New DOMT method slashes regret in online hypothesis testing
A regret-based framework unveils a smarter way to balance false positives and negatives.
Online multiple testing (OMT) is critical for sequential decision-making in ML pipelines—like A/B testing or anomaly detection—where false positives and false negatives carry asymmetric costs. Traditional OMT metrics like FDR and statistical power ignore this asymmetry. In a new paper, Hao, Zhou, Kong, and Wei introduce Weighted Regret, a unified metric that properly weights the cost of errors. They prove a Duality of Regret Conservation: any purely deterministic OMT procedure that strictly controls FDR must incur linear Ω(T) regret, because threshold depletion during signal-sparse periods causes massive false negatives.

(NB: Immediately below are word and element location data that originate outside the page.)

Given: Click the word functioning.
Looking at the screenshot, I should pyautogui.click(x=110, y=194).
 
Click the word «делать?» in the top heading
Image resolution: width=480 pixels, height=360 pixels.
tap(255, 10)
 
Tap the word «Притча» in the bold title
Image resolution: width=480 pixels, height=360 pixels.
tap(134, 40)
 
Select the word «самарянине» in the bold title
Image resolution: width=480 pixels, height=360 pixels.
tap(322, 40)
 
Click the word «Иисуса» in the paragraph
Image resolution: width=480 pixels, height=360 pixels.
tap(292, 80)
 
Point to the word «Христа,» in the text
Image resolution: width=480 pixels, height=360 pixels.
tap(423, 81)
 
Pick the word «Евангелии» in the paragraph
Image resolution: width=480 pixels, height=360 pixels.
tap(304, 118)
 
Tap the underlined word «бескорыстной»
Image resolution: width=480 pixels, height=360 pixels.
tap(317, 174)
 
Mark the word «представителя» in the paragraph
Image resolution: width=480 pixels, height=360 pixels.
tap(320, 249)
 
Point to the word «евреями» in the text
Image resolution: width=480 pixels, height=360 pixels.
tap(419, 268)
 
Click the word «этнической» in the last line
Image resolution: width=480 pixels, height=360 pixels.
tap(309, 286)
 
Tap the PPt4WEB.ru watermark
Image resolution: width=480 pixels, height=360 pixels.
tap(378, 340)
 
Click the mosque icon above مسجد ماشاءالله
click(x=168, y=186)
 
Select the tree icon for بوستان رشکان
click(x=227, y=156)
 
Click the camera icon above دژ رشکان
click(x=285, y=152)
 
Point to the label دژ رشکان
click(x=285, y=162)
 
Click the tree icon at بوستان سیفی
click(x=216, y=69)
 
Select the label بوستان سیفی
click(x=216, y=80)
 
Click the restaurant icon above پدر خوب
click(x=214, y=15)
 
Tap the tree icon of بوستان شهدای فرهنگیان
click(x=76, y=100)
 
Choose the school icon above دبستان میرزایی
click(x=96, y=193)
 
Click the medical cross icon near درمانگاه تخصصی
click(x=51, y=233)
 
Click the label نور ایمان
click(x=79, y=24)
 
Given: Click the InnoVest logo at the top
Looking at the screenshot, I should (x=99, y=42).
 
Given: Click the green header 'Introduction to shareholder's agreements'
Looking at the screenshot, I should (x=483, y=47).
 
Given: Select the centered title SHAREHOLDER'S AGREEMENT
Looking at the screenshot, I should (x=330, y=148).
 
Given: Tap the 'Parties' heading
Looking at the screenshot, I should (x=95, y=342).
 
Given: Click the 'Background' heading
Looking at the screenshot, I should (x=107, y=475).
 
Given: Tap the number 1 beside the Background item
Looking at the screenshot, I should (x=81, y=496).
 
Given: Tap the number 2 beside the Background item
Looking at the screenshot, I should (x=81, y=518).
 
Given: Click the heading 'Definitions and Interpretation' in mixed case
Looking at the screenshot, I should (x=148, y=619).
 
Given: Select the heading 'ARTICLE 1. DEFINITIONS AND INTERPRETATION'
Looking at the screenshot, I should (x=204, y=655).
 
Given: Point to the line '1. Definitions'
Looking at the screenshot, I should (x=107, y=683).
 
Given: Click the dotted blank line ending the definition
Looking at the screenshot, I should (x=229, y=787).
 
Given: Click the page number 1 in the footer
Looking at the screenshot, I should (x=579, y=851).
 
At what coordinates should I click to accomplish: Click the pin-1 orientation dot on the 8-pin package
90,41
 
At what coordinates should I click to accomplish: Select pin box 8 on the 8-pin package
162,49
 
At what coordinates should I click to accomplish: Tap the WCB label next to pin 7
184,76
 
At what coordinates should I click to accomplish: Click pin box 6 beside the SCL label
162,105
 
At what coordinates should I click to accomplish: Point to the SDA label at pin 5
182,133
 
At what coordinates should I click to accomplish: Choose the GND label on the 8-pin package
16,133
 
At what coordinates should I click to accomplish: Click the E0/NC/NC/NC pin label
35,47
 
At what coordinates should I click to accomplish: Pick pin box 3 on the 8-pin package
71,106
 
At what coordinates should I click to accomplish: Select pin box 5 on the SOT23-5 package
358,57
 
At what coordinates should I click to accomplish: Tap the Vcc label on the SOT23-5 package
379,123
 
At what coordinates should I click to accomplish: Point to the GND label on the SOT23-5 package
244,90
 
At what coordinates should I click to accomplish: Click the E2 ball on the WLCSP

To solve this, they propose Decoupled-OMT (DOMT), a meta-wrapper that injects a non-negative random perturbation in a history-decoupled manner. This rescues deterministic baselines from threshold depletion without sacrificing asymptotic FDR control. DOMT guarantees zero additional false negatives and achieves order-optimal Ω(√T) regret reduction in bursty signal environments. The paper also derives a "Cold-Start Tax" that characterizes the exact phase transition where DOMT beats deterministic methods. Experiments confirm DOMT consistently reduces empirical weighted regret, navigating the non-stationary Pareto frontier between error types.
- Introduces Weighted Regret metric to unify false positive and false negative costs in online multiple testing.
- Proves deterministic FDR-controlling procedures incur linear Ω(T) regret; DOMT reduces this to sublinear Ω(√T).
- DOMT preserves exact asymptotic safety and includes a rigorous finite-sample bound for cold-start scenarios.
Why It Matters
Better automated decision-making in real-time ML pipelines—fewer costly errors when signals are sparse.